Asked to recount his day, Watson began at Haveluy, the sector before the Forest of Arenberg, where the winning move went. “That’s where it really kicked off,” he said. “I took Stefan [Küng] into it, just behind [Mathieu] Van der Poel and Wout [van Aert]. I was going as hard as I could already, I couldn’t follow them. And then from there really it was just a battle to the finish.
“Of course, I would’ve liked to have been there a bit more at the end, but I couldn’t hold my handlebars. Over the sectors, it was just agony.”
Mes mains. Mes mains, mes mains. pic.twitter.com/n1hTOYMcRRApril 9, 2023
Alice Towers - 23rd
Initially a reserve, British road champion Alice Towers only got the call-up to this year’s Paris-Roubaix two weeks before the race. “I was really nervous,” she said afterwards, which is why she chose to escape up the road.
There, safe from the perilous proximity of the bunch, she rode for 100km as part of the breakaway group from which Alison Jackson eventually won.

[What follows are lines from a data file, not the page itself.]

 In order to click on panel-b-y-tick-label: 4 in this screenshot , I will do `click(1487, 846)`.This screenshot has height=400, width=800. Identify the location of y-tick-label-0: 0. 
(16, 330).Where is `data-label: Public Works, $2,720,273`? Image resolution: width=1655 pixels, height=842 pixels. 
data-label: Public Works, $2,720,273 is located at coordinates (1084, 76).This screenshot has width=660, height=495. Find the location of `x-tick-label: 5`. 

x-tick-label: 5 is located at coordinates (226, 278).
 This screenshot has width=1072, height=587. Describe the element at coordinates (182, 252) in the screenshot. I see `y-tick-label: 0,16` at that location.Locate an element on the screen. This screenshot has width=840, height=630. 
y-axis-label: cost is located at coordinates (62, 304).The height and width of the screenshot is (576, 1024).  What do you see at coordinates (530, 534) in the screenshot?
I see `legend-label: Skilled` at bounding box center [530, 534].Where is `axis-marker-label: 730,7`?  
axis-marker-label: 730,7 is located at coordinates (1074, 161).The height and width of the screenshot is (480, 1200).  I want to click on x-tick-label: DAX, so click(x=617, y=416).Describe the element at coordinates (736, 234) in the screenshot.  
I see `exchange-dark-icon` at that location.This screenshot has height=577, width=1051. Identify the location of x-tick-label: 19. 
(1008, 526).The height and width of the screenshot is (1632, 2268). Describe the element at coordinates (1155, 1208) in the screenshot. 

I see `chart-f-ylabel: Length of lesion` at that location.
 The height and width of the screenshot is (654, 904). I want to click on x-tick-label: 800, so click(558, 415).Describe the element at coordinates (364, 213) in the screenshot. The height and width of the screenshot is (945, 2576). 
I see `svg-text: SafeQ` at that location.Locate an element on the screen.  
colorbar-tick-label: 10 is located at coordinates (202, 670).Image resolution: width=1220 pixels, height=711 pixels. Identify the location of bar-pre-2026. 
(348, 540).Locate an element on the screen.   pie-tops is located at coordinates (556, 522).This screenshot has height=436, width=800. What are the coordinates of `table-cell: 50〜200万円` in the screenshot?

“I’d been on one recon, and I just sort of dived in,” Towers told Cycling Weekly. “The plan was to be vigilant. I was more of a support rider for the first bit of the race, and then the break actually went quite a long way, and I was there at the very end. So I’m pleased about that.”
On her Roubaix debut, the 20-year-old crossed the line in 23rd place, half a minute down on the winner. When she found out her companions stayed away, she rued the moment she lost contact, which came on an unsuspecting motorway bridge between the final sectors. “It just caught me by surprise,” she said. “But I was gone. I was pretty cooked anyway, so I don’t know what I could have done.”
Face muddied, Towers stood in the velodrome and shook out her arms, sore from the bone-shaking terrain. “I think they’ll be bruised tomorrow,” she laughed, before reflecting once more on the race she had just finished.
“I’m happy to have ticked it off,” she said. “[Beforehand], everyone was just like, ‘Oh my god, the Hell of the North, it’s crazy there. It’s horrible.’ But actually, I enjoyed it more than I thought I would.”